9/18/2009

The Holman Illustrated Study Bible - review


The Holman Illustrated Study Bible combines the Holman Christian Standard with maps from the Holman Bible Atlas and lots of photos.

Each book begins with an overview including major themes, purpose, Christ, canonical setting, and literary features. Notes, aside from the few text critical footnotes, are topical and sporadic but the photos and vivid maps are quite helpful. There is an appendix that has various charts (millennial positions, canonical lists, measurements) and an abridged concordance.

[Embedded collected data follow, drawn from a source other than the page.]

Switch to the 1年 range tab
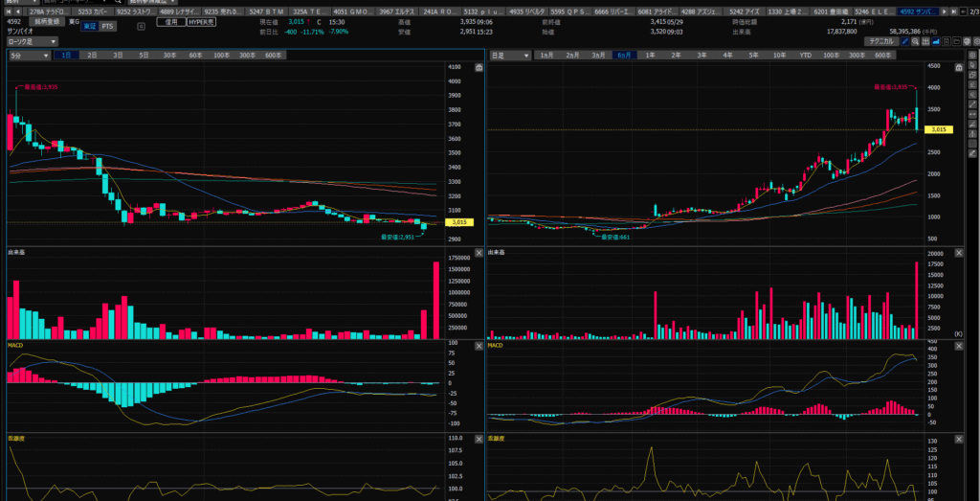The height and width of the screenshot is (501, 980). 650,57
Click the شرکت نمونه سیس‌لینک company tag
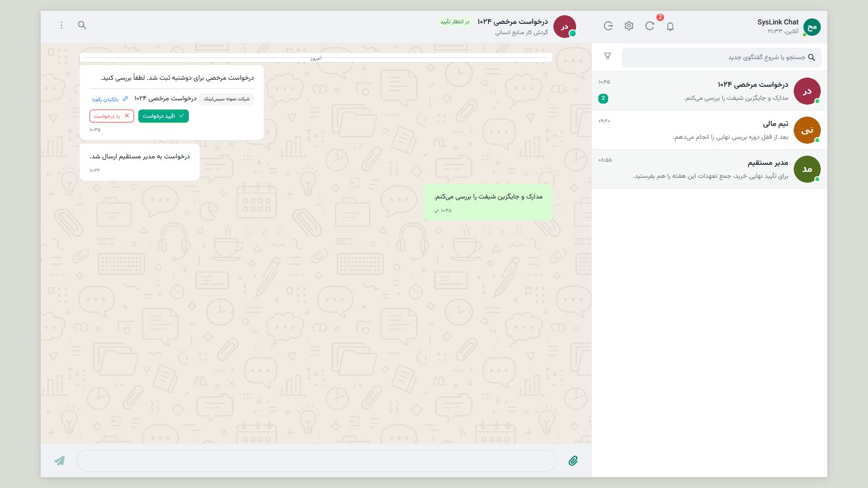868x488 pixels. [227, 99]
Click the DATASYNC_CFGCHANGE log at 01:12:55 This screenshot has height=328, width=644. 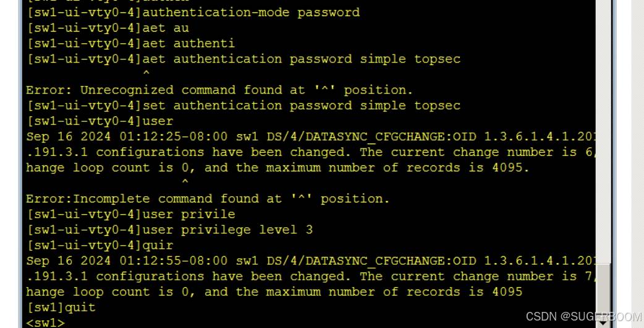[311, 261]
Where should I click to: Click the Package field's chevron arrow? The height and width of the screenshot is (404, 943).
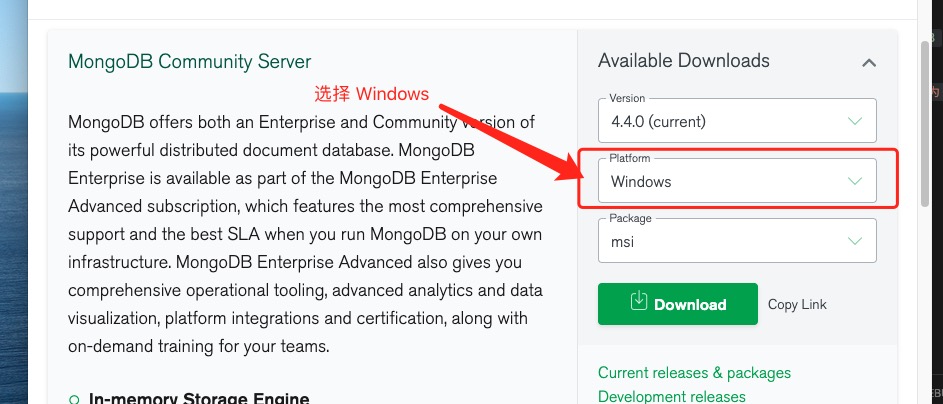pos(854,241)
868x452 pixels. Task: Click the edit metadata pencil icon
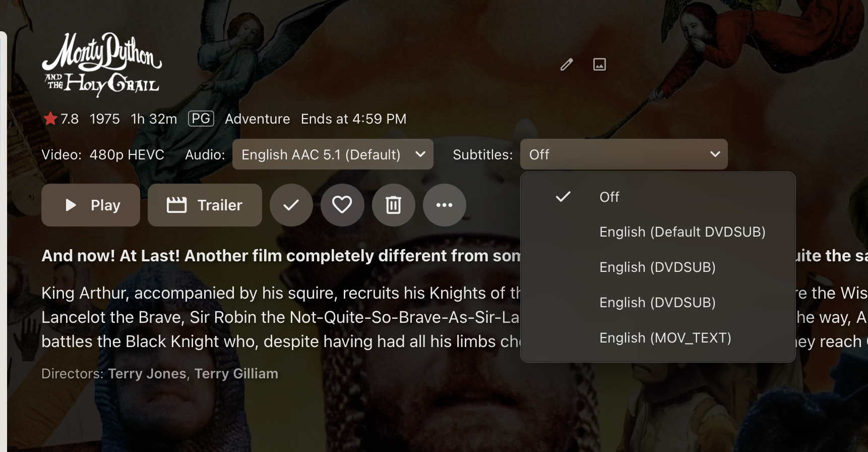click(567, 65)
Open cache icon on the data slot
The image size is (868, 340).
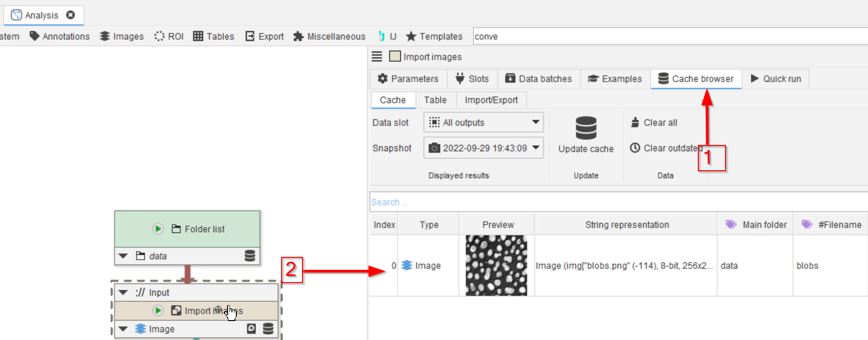click(x=250, y=256)
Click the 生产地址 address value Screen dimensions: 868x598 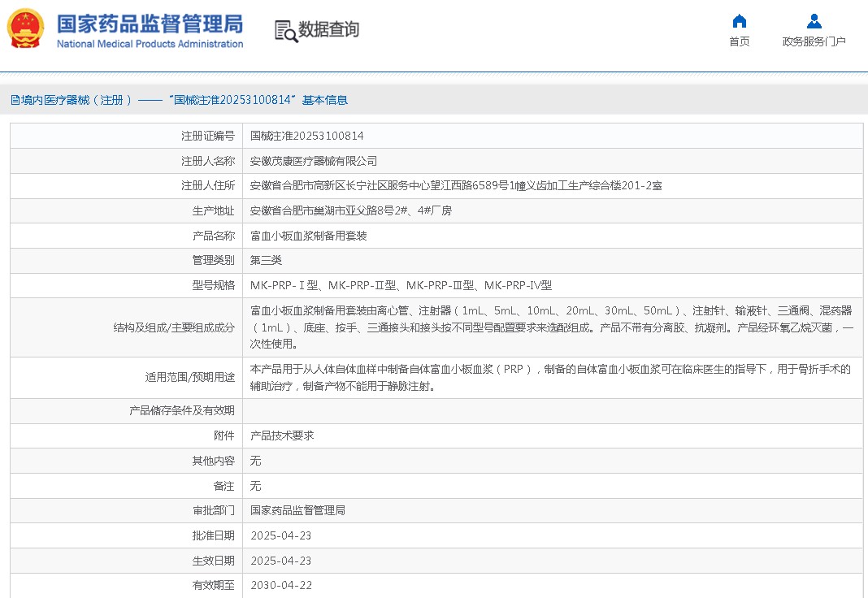(x=350, y=210)
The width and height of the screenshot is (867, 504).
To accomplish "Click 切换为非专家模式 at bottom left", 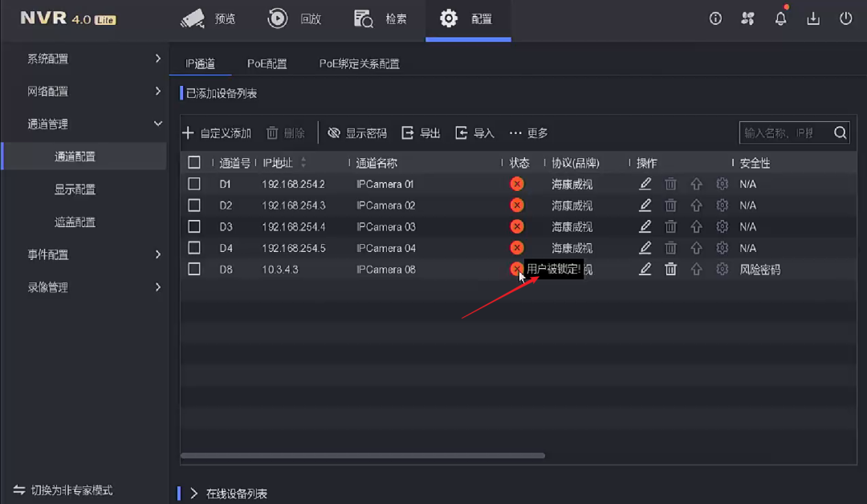I will [x=71, y=490].
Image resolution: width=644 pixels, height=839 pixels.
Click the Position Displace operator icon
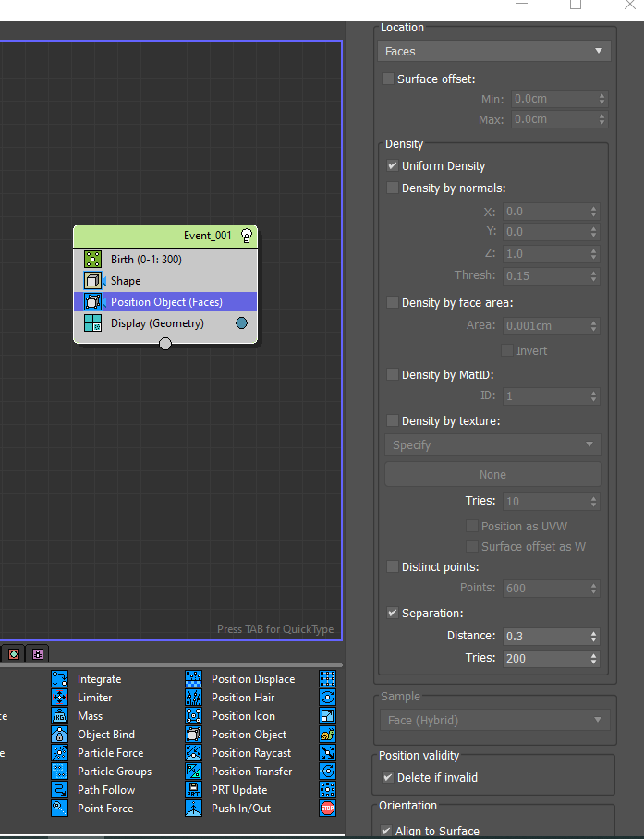[194, 679]
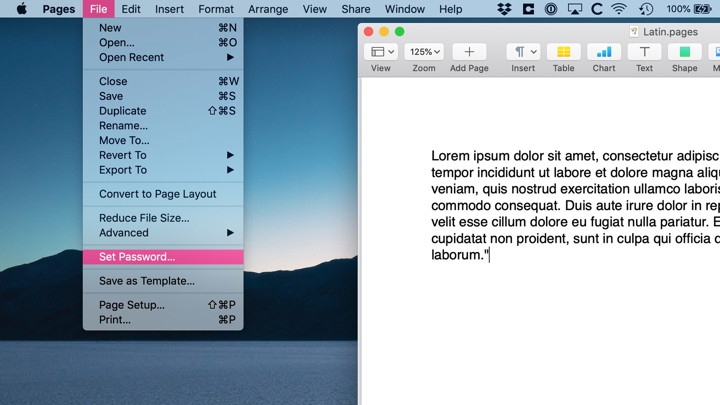Choose Set Password… from File menu
This screenshot has height=405, width=720.
pyautogui.click(x=137, y=257)
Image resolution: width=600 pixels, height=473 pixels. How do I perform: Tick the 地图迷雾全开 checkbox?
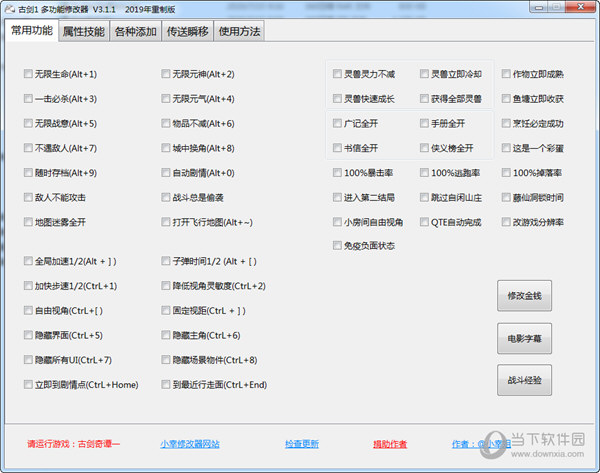point(28,222)
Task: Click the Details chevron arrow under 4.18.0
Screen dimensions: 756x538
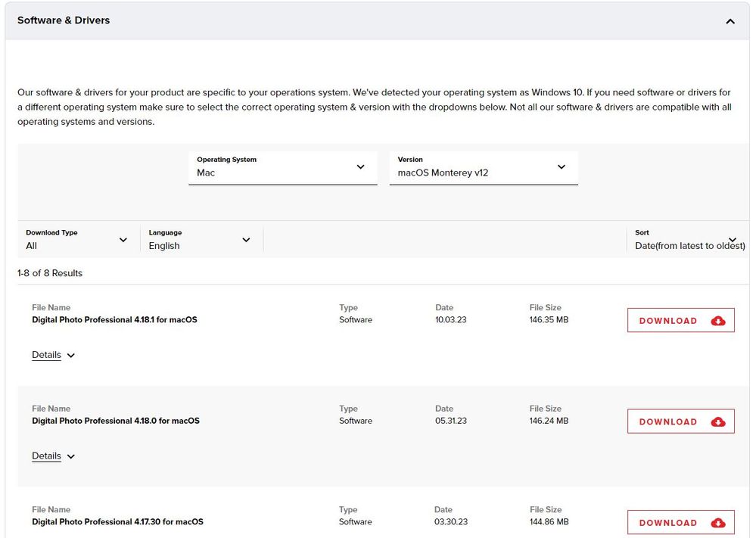Action: (x=71, y=457)
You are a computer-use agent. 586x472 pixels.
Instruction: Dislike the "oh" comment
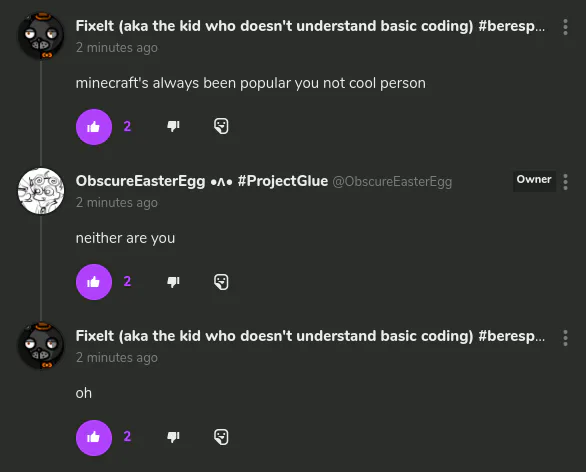[x=173, y=436]
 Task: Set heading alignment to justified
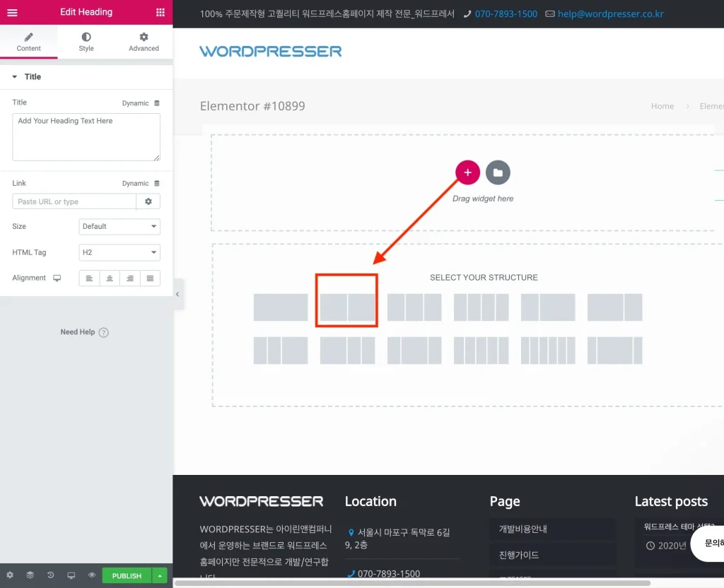pyautogui.click(x=150, y=278)
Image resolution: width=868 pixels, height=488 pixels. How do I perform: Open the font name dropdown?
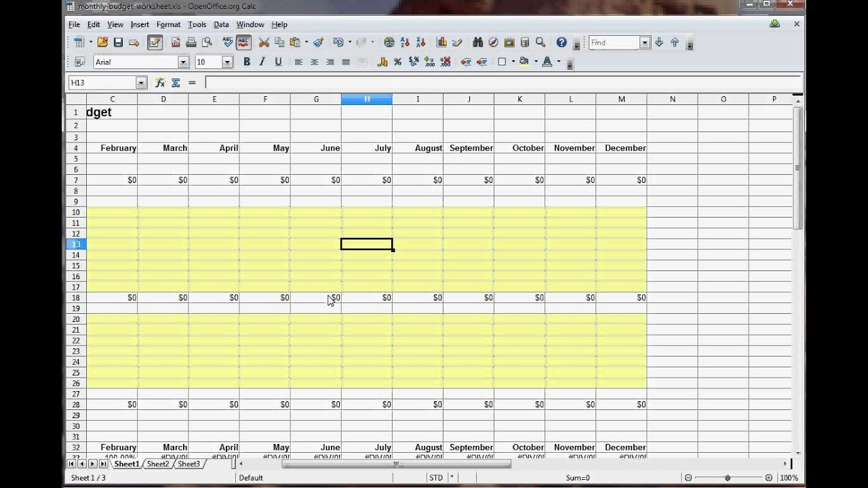pos(183,62)
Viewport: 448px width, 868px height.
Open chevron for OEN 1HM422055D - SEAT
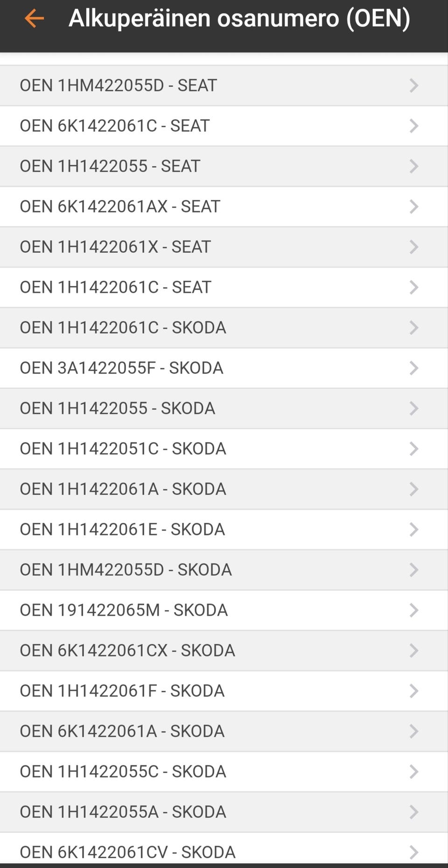click(413, 85)
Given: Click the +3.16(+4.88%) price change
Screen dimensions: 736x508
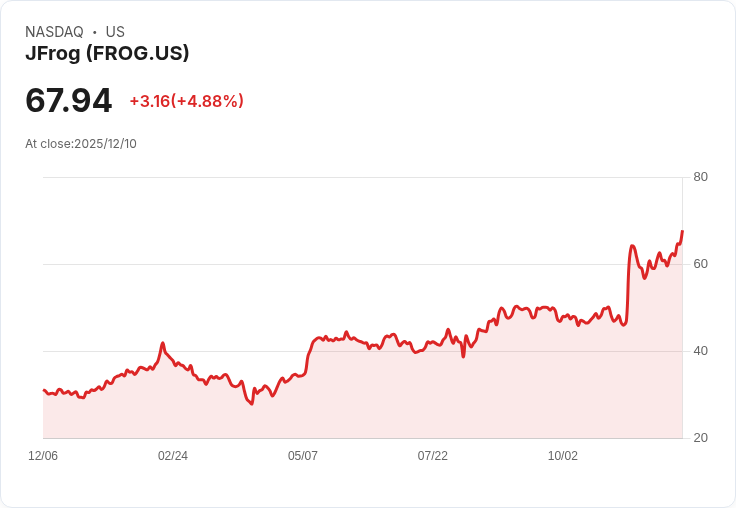Looking at the screenshot, I should point(186,101).
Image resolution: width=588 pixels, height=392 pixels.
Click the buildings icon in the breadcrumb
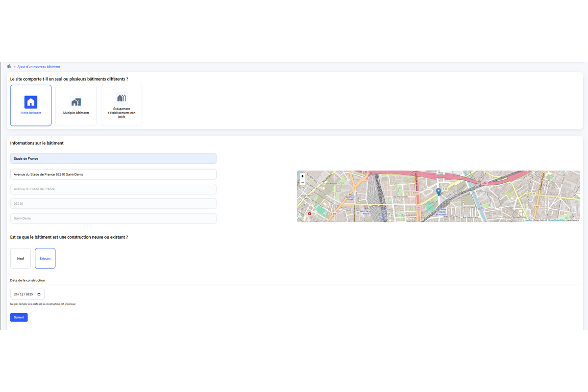click(x=9, y=66)
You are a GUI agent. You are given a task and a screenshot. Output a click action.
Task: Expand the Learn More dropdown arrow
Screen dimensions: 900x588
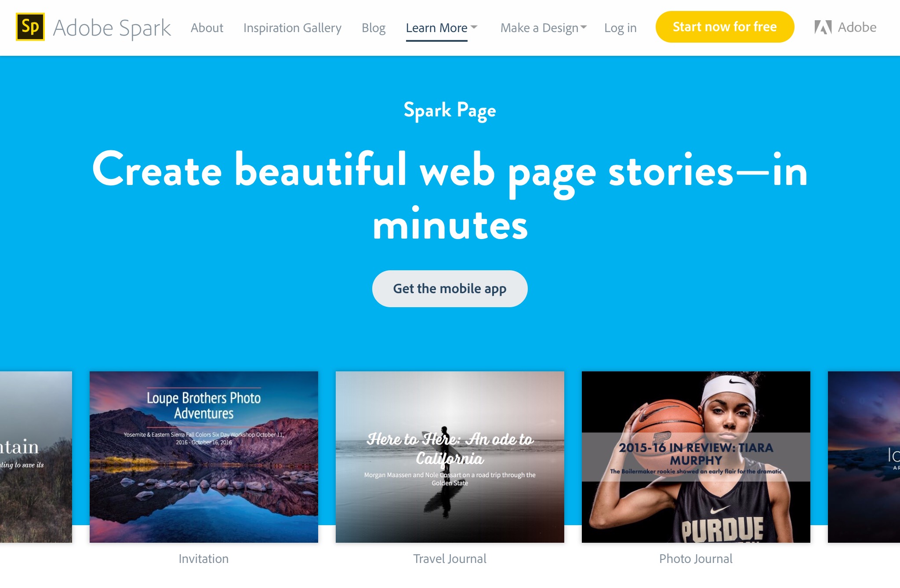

What really hinders this study bible are aesthetics. The deep yellow for the footnotes is very distracting and the colors for the charts can be a bit grating. The first few pages include space to record births, deaths, etc. To me, those kinds of pages are curious enough, but there is a fake Hebrew type writing underneath each heading.


Notice how they make the Hebrew letters look like the English equivalents above. There is a mutilated Qof and several upside down Shins, to note a few of the errors. This is a perplexing choice - you wouldn't appreciate the line underneath unless you realized that they are Hebrew letters. But, if you knew they were Hebrew letters, you would know that Hebrew is read right to left, Hebrew letters (or words) don't simply correspond one to one with the English phrase above, and that many of the letters are adjusted, flipped, and twisted. If you didn't realize the silliness immediately, you'd figure it out with the helpful Hebrew alphabet acrostics printed with Psalm 119 and Lamentations.

If you don't mind a few visual quirks, this isn't a bad study bible. Unfortunately, there isn't much in the way of content that separates this from better study bibles. My recommendation is the ESV Study Bible - great content and helps.